Business Irish

Wednesday 18 October 2017

Fyffes bags €306m revenue with sales of melons thriving

A chef at work at a melon-carving festival in Hami, Xinjiang, China. Fyffes reported higher sales in each of the group's product categories, although melons were the star performer.
A chef at work at a melon-carving festival in Hami, Xinjiang, China.
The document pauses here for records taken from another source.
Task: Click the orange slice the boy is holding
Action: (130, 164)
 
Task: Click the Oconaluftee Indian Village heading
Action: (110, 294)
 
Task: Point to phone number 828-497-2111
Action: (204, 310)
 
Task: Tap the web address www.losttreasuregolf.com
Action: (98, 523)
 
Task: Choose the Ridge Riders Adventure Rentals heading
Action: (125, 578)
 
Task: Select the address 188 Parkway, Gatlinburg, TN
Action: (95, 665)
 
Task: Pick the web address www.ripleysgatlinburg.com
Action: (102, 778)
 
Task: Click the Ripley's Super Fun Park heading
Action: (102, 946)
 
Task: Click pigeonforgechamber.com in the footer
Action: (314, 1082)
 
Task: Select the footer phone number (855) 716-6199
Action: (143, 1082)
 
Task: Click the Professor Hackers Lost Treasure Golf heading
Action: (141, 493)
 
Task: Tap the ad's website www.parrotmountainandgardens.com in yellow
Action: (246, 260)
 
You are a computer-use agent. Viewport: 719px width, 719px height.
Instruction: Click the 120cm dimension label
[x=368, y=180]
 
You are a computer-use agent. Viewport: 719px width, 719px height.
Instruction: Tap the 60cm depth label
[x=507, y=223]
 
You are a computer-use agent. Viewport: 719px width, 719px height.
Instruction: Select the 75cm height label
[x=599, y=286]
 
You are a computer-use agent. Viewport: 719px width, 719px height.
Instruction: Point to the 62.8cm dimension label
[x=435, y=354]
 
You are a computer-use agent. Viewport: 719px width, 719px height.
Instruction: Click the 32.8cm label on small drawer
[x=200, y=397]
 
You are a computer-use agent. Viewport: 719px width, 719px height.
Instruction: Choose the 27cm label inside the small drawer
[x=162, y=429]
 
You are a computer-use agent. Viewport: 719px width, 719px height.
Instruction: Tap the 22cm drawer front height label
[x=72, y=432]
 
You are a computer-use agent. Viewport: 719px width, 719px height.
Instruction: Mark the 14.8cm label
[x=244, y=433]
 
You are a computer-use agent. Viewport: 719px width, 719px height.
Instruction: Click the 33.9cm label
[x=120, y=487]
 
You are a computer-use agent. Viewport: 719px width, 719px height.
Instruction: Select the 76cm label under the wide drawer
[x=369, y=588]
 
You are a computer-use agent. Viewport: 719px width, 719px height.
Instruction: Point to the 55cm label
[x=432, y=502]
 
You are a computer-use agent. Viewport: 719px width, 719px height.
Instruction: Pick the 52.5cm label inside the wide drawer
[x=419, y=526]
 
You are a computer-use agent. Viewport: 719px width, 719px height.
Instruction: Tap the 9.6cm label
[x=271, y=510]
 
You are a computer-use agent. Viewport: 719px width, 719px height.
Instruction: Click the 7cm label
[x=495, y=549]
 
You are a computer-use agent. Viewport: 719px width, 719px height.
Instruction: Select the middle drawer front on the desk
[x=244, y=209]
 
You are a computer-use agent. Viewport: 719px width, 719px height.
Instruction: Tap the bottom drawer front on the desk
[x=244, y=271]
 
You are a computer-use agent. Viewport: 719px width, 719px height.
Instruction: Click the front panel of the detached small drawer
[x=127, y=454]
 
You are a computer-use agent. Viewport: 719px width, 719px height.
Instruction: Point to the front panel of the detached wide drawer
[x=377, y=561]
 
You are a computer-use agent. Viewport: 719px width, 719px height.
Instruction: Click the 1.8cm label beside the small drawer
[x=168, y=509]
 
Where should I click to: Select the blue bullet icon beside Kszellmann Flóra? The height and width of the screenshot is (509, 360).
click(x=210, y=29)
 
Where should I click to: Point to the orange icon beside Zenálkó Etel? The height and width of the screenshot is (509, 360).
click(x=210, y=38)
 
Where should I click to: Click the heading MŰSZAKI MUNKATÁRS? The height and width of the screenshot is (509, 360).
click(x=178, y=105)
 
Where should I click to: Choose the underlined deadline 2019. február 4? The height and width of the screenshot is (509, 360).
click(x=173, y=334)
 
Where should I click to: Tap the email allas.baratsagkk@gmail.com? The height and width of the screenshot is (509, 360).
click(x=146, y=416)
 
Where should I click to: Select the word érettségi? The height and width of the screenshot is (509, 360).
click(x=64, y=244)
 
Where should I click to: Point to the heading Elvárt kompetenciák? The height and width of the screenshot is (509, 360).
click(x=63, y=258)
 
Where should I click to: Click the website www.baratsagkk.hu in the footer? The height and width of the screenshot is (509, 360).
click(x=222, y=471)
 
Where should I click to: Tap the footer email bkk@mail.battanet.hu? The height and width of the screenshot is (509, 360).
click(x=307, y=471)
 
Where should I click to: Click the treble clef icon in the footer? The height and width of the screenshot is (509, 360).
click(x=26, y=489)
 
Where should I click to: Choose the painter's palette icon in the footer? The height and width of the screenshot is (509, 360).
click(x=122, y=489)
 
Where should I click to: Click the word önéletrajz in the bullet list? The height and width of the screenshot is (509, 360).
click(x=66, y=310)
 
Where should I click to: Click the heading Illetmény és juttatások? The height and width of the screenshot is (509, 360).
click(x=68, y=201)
Fyffes reported higher sales in each of the group's product categories, although melons were the star performer.
Colm Kelpie

Colm Kelpie

REVENUE at fruit company Fyffes rose just over 3pc in the first three months of the year compared with the same period in 2013.

The Irish company, which is in the midst of a $1bn (€728m) merger with Chiquita, announced yesterday that it had taken in €306.5m between January and March – up from the €296.5m recorded in the first quarter of last year.
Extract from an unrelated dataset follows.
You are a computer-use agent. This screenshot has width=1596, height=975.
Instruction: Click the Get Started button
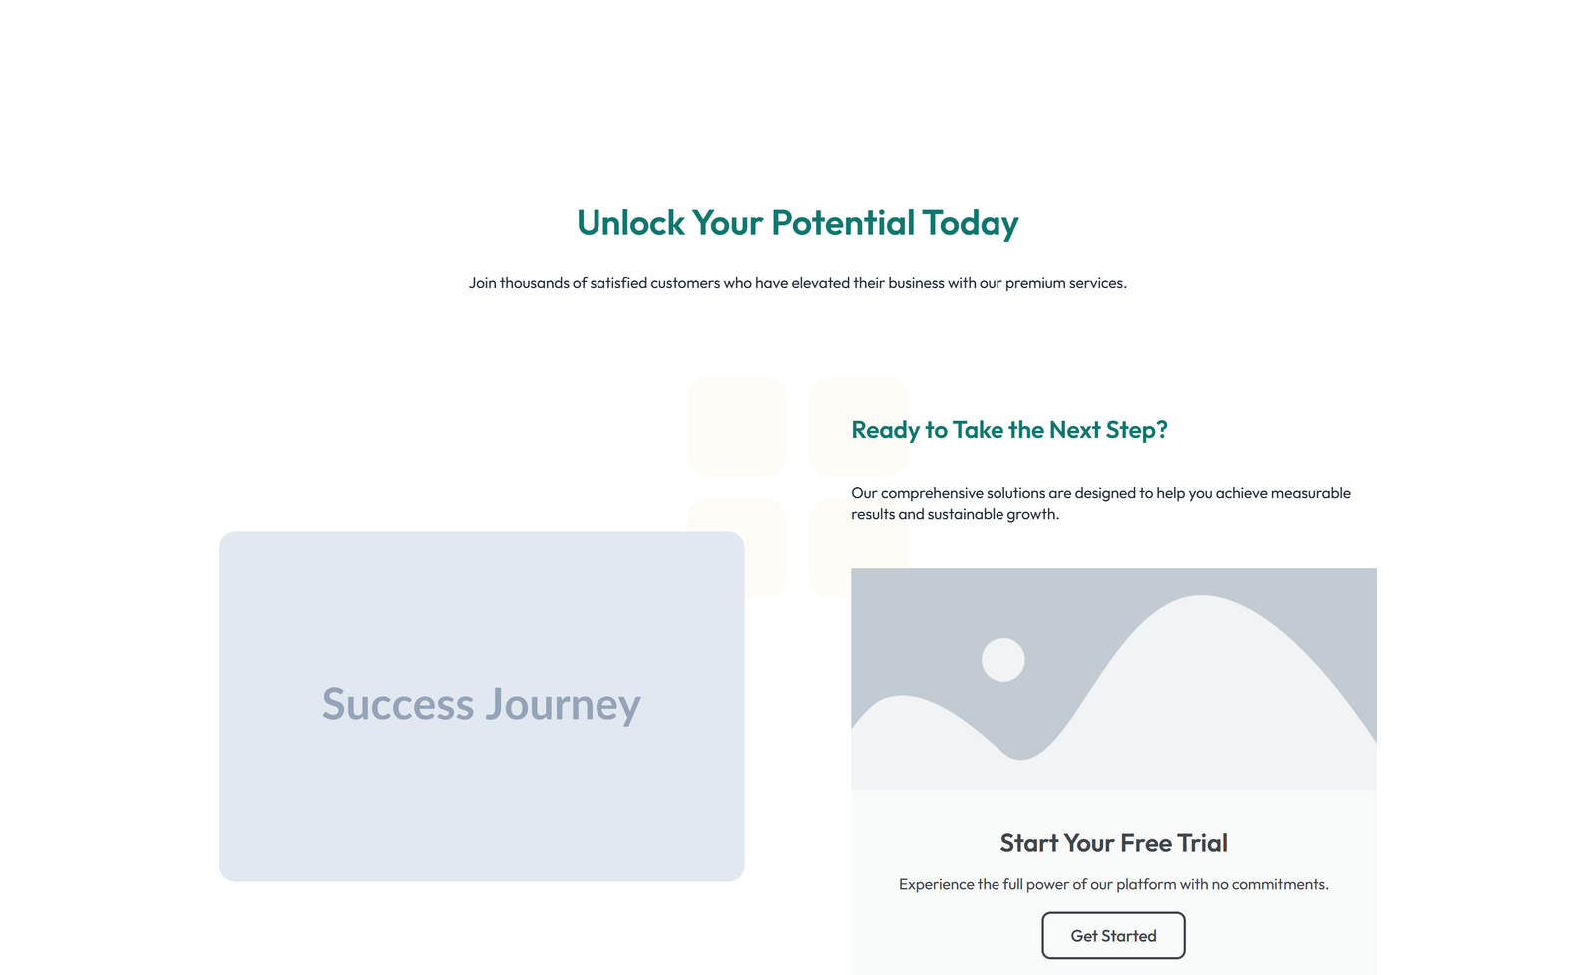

Sales were higher in each of the group's product categories – with melons one of the star performers – although the overall performance was partly offset by lower average prices in the banana and pineapple categories.

The company said that the key drivers behind the success in its tropical produce operations were average selling prices, exchange rates and the costs of fruit, shipping and fuel.

Fyffes chairman David McCann said the company had delivered strong results in the first quarter of the year.

"Adjusted EBITA was 14.9pc higher at €16m, including a very good performance in the melon category.

"The group is maintaining its full-year target adjusted EBITA range of €30m-€35m."

Profits in the banana business were slightly down, particularly in continental Europe.

Costs were similar year on year as the group continues to integrate the pineapple farm bought in Costa Rica in the first quarter of last year.

As in the banana category, the pineapple result benefited from the positive impact of the weaker US dollar and by further organic volume growth.

Total operating profit for the three months ended 31 March 2014, after exceptional items, amortisation charges and joint ventures tax charges amounted to €9.7m, compared to €13.3m in the first quarter last year.

The merger between Fyffes and Chiquita will create the world's biggest banana distributor and a new company that will generate sales of about $4.6bn per year.

The new company – to be called ChiquitaFyffes – will be listed on the New York Stock Exchange but headquartered here, helping it to keep its tax burden low. It will have a market capitalisation of about $1.1bn when it makes its debut.

The company said yesterday that a review of the merger by anti-trust authorities in various jurisdictions continues.